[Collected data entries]
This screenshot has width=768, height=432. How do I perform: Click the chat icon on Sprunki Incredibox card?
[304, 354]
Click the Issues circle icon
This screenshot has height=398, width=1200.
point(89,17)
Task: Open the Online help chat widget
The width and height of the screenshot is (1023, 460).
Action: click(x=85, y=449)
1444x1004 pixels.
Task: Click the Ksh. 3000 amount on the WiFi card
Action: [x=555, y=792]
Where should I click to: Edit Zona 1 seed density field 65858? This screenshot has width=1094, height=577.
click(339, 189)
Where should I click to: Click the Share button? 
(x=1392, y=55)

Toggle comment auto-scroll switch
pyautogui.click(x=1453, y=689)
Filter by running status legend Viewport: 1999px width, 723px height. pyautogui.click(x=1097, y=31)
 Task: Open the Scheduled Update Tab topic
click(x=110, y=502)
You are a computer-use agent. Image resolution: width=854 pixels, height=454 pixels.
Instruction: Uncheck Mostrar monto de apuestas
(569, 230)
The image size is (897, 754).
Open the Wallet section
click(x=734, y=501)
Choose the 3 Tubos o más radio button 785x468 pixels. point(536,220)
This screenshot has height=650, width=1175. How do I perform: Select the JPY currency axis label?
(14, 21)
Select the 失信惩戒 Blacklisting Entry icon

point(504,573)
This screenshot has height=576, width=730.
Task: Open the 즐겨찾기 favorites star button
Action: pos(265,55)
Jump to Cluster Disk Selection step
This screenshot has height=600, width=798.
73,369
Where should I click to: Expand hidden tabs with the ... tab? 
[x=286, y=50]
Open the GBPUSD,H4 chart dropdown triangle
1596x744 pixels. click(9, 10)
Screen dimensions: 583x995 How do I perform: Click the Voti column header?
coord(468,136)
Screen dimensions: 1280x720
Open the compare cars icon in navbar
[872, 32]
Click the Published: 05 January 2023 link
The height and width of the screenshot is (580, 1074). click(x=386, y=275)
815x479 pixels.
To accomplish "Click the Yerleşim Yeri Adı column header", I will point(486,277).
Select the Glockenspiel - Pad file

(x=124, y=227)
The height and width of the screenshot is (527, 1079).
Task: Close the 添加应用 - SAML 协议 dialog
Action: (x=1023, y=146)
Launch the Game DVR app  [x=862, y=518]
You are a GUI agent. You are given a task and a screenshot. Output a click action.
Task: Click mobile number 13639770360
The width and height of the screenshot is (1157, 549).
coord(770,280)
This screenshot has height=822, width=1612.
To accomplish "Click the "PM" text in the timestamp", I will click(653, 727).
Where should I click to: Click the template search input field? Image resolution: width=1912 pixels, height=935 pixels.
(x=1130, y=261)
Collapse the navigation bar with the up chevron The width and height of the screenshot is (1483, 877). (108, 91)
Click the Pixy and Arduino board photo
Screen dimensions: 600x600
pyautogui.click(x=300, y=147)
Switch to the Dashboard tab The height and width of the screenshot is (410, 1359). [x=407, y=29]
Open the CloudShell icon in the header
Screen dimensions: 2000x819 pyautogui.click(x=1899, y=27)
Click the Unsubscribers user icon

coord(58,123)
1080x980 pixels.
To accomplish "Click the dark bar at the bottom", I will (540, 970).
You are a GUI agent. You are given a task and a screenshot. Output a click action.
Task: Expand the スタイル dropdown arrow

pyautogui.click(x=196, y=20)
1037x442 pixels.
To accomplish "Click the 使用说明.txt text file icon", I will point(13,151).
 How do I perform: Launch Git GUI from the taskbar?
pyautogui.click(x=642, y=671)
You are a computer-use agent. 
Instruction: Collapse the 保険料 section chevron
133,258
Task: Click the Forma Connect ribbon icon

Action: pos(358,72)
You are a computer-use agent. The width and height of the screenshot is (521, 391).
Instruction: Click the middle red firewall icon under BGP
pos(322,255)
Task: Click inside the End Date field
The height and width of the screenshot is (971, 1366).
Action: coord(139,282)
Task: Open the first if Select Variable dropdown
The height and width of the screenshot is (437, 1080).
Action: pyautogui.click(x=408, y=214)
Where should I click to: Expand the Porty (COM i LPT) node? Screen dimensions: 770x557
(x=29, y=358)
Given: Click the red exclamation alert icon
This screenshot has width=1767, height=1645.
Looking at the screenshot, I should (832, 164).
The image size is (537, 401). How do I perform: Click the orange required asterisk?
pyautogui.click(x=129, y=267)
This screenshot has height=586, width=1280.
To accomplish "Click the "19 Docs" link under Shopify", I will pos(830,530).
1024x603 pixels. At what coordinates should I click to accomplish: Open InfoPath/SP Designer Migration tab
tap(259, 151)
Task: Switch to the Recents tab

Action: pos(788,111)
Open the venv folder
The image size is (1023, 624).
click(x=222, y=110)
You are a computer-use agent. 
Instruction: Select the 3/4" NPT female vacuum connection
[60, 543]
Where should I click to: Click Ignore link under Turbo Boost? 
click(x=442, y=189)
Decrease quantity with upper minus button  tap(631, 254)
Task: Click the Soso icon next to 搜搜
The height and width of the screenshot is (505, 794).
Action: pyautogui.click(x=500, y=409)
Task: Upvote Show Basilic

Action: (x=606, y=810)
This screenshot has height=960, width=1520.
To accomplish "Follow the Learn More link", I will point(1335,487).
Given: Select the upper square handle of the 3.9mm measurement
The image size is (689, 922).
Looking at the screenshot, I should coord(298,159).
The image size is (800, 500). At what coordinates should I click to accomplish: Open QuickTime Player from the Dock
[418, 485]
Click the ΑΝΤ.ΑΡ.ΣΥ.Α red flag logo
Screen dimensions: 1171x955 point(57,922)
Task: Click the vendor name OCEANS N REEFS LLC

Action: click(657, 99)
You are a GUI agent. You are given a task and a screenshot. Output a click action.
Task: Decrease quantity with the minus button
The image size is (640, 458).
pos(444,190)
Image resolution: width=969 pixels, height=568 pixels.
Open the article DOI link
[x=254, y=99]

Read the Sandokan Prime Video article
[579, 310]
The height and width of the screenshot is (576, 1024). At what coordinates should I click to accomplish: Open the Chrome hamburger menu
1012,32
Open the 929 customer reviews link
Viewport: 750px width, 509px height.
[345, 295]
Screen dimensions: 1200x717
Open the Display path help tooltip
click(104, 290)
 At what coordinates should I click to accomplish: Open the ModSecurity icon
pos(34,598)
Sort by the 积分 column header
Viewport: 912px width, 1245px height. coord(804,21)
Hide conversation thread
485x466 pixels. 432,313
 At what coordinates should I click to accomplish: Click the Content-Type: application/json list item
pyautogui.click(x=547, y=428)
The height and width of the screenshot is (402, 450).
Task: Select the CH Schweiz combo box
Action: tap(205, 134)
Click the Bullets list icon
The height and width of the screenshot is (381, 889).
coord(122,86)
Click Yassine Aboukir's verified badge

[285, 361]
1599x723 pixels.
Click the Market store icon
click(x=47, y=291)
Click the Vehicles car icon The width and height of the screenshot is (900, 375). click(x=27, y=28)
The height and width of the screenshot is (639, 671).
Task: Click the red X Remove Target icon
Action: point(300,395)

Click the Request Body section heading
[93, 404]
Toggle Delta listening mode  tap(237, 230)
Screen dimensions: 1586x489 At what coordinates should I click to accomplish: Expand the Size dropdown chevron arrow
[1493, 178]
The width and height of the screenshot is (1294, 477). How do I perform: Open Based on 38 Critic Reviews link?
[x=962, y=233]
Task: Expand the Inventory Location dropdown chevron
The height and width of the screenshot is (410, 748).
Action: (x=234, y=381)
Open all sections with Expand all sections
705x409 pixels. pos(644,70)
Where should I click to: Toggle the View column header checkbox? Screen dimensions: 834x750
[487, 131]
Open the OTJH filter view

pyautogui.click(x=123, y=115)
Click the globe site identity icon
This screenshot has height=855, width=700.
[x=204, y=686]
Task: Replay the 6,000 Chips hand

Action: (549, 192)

## [THE PROBLEM]
Filter the data above, keeping only lines that include the string "quantity".

## [REPLY]
Decrease quantity with upper minus button  tap(631, 254)
Task: Decrease quantity with the minus button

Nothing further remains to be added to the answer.